Wishing you all the Very Best!

Happy shootings!!

Charl


----------



## pwp (Apr 29, 2013)

Why on earth would you want to replace the original foot? It's perfectly fine.
Is there something I'm missing here?

-PW


----------



## neuroanatomist (Apr 29, 2013)

pwp said:


> Why on earth would you want to replace the original foot? It's perfectly fine.
> Is there something I'm missing here?



To attach the lens to an Arca-Swiss type clamp on a tripod/monopod head. You can attach a lens plate to the bottom of the Canon foot, or just use a replacement foot with an integrated dovetail - the latter is lighter and less bulky.
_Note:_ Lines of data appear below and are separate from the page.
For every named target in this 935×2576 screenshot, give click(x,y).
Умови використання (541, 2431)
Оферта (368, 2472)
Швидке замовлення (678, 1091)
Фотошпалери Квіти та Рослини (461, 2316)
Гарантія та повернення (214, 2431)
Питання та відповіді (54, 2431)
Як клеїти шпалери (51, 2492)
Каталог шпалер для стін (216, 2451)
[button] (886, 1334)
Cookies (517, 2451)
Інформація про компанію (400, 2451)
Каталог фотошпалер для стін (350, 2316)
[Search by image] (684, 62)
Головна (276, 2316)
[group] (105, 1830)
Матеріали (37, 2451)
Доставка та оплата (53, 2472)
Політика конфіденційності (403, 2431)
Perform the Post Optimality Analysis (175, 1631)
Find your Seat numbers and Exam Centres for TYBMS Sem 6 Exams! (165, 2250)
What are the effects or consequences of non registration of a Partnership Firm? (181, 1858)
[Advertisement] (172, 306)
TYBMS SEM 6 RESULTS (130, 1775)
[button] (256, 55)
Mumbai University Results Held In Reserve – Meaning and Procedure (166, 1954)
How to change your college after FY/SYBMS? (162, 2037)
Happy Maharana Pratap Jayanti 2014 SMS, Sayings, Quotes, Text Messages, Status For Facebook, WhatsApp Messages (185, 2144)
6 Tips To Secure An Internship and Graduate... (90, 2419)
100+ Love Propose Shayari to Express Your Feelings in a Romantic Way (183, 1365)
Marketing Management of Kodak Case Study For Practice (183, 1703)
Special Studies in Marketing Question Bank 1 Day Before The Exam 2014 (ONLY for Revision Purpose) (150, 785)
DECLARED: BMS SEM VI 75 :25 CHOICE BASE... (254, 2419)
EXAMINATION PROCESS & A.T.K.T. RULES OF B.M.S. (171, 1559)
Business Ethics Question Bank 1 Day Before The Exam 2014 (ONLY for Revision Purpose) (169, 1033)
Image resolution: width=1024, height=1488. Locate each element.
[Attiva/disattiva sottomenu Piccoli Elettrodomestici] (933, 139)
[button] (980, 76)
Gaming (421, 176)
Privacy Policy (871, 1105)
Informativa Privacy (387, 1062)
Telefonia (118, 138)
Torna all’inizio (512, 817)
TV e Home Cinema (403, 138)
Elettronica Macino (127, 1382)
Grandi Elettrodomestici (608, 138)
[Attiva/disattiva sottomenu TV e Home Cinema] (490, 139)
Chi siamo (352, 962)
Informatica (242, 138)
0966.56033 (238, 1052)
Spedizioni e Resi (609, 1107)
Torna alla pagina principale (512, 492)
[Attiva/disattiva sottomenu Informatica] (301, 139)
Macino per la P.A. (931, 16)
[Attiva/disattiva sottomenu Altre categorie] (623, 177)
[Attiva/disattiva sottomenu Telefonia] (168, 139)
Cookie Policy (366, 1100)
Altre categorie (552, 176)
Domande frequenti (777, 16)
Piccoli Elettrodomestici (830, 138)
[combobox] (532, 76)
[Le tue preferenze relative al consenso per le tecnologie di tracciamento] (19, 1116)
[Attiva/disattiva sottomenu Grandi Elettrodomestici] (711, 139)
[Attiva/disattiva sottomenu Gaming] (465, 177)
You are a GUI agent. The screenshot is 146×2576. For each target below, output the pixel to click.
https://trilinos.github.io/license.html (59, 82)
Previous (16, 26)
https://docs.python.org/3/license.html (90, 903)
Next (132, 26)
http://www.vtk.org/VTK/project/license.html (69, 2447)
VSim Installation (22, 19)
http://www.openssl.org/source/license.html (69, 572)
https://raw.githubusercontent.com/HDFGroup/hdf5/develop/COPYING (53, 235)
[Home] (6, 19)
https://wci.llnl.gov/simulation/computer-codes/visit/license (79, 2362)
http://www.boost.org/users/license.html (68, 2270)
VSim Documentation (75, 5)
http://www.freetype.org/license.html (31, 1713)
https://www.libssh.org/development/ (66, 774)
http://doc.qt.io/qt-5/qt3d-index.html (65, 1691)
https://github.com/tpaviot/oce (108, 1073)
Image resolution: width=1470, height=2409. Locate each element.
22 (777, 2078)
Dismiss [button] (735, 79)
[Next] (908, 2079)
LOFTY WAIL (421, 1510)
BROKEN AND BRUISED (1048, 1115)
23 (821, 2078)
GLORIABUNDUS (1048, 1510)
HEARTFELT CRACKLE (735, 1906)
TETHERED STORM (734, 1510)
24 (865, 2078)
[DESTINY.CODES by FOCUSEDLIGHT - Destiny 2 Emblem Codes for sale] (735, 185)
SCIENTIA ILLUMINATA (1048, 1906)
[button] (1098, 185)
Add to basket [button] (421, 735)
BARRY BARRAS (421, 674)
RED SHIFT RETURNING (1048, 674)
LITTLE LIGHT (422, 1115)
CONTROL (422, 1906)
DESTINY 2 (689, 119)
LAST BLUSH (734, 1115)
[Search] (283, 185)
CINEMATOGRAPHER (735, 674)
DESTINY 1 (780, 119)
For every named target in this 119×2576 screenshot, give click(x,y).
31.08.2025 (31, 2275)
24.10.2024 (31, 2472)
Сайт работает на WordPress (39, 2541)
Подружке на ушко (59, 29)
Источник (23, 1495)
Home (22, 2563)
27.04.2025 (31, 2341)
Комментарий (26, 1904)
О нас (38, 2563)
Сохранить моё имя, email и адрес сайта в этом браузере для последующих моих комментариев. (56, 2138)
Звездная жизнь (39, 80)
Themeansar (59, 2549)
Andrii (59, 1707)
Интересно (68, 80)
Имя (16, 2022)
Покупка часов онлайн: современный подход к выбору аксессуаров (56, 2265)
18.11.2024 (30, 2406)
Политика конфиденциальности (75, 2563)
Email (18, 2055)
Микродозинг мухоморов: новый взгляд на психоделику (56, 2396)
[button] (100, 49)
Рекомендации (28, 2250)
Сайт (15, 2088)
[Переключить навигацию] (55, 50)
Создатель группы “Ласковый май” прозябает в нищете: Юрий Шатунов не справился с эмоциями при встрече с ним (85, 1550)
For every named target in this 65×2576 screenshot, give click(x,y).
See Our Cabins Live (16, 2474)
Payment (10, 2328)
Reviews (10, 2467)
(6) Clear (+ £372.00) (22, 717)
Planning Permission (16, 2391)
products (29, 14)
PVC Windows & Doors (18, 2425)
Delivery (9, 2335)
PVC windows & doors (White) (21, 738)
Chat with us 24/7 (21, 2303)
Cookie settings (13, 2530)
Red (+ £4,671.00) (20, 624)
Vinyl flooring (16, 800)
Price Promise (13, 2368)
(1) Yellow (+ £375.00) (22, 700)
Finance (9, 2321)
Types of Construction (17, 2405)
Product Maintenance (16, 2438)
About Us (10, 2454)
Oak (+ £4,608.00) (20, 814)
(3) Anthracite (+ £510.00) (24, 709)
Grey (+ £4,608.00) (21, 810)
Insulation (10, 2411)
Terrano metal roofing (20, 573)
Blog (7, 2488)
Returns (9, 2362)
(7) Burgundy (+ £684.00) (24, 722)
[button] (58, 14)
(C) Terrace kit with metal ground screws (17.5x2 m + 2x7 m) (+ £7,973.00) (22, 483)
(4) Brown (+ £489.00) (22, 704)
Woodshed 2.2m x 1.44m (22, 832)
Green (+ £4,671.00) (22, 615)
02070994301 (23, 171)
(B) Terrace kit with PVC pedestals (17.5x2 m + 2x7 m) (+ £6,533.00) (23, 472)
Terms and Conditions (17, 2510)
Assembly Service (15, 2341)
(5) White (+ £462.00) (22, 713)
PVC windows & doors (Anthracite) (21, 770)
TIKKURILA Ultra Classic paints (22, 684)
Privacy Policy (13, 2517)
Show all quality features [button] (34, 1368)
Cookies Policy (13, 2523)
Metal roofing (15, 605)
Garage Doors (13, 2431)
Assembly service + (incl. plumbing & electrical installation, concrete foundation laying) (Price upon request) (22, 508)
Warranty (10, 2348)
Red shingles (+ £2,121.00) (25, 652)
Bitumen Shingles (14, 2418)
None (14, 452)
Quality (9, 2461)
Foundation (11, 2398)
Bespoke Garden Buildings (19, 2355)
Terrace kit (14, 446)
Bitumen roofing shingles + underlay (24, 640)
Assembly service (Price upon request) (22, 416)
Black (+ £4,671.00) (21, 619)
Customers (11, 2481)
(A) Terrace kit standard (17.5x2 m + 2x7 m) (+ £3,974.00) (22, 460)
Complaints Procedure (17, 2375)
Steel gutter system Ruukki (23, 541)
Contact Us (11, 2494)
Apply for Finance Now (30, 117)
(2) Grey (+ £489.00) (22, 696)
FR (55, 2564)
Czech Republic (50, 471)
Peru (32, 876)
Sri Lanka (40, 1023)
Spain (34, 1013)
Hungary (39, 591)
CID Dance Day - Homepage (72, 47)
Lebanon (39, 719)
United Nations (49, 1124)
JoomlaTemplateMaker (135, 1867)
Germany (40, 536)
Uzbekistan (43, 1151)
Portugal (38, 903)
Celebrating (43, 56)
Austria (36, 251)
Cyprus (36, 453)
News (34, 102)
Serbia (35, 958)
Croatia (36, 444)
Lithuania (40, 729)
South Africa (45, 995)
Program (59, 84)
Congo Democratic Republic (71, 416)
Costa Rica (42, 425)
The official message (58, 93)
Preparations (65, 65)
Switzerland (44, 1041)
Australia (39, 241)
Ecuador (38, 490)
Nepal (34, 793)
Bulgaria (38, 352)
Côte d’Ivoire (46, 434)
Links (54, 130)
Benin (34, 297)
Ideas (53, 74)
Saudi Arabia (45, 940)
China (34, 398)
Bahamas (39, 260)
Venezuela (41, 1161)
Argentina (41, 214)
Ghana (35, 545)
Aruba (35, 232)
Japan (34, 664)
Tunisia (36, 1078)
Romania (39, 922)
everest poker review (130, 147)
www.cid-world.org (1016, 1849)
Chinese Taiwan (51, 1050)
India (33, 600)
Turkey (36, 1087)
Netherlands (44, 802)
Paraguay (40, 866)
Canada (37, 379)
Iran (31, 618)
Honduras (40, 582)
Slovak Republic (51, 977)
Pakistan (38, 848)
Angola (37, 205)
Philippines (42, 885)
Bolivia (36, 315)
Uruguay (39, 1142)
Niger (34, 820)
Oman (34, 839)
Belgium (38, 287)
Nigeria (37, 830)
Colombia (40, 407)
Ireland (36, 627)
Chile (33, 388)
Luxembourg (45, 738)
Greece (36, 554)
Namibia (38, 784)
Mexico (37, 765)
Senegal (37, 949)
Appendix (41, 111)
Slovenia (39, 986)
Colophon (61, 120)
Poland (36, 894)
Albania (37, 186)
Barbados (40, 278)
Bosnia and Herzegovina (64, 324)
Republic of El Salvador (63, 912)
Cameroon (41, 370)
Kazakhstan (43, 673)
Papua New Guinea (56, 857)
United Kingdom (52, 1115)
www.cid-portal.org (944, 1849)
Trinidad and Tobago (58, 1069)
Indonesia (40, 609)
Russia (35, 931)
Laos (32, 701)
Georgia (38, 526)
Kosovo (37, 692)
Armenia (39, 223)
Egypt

Also, although not sure this is the case for the 300 II, IMO with the 600 II (and I suspect the 500 II), there *is* something wrong with the Canon foot. They used the same forward-sweeping design as on the MkI versions, but the MkII is lighter, and a fair bit of that weight loss comes from the elimination of the protective meniscus lens in front of the front optical element - that makes the MkII less front heavy. When mounted on a gimbal with a heavy (1-series or gripped) body and a 2x TC, the center of mass is actually slightly behind the foot mounting point - and the Canon foot is base is well forward of that point, so the combo cannot be properly balanced on a gimbal. I've read that some people 'solve' that problem by using Canon monopod foot (included with the 600 II), but mounting it backward from the normal direction. The RRS replacement foot extends behind the mounting screws, allowing the lens+TC to be properly balanced.


----------



## RMC33 (Apr 29, 2013)

neuroanatomist said:


> pwp said:
> 
> 
> > Why on earth would you want to replace the original foot? It's perfectly fine.
> ...




True on the 500 II as well with a 1.4/2x and stock foot.


----------